STATED PROBLEM - Count how many lines in the rows below contain the word "Viewport". Reply with only that number.
──────────────────────────────
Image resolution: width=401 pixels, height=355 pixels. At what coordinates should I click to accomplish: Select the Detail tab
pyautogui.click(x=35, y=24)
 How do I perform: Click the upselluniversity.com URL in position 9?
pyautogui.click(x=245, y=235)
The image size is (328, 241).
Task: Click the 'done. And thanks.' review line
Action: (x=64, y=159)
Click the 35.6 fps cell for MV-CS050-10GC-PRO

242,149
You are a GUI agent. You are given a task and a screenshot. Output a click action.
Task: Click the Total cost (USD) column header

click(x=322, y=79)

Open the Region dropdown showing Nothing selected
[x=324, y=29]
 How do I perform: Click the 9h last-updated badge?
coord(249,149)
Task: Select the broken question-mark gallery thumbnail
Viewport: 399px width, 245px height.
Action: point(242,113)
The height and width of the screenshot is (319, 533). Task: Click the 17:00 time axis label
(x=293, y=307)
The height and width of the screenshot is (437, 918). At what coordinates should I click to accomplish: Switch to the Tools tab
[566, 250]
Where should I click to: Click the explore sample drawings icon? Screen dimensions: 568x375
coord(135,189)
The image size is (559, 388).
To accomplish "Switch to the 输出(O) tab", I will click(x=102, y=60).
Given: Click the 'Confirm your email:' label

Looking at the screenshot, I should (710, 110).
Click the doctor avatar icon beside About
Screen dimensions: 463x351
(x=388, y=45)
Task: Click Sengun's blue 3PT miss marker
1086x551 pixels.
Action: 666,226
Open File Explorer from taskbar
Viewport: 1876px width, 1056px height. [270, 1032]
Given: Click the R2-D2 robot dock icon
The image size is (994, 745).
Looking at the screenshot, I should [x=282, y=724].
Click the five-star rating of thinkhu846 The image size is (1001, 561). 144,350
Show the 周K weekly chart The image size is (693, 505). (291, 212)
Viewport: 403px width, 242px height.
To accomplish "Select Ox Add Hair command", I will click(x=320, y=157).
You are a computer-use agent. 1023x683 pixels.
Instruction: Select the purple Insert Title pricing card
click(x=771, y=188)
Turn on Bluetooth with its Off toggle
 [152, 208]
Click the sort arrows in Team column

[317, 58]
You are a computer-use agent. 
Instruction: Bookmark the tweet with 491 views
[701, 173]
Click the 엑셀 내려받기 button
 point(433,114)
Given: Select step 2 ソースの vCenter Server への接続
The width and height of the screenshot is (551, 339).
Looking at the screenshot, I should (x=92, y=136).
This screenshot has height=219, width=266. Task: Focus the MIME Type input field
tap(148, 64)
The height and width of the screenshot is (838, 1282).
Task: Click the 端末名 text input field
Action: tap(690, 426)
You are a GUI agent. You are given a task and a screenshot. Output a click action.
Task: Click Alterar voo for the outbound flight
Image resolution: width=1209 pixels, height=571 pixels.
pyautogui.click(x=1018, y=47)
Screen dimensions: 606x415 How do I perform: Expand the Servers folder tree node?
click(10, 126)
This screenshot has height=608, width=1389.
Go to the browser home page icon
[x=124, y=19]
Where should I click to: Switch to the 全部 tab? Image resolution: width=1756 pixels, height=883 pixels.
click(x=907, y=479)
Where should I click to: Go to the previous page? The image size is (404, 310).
──────────────────────────────
WRITTEN ANSWER - 3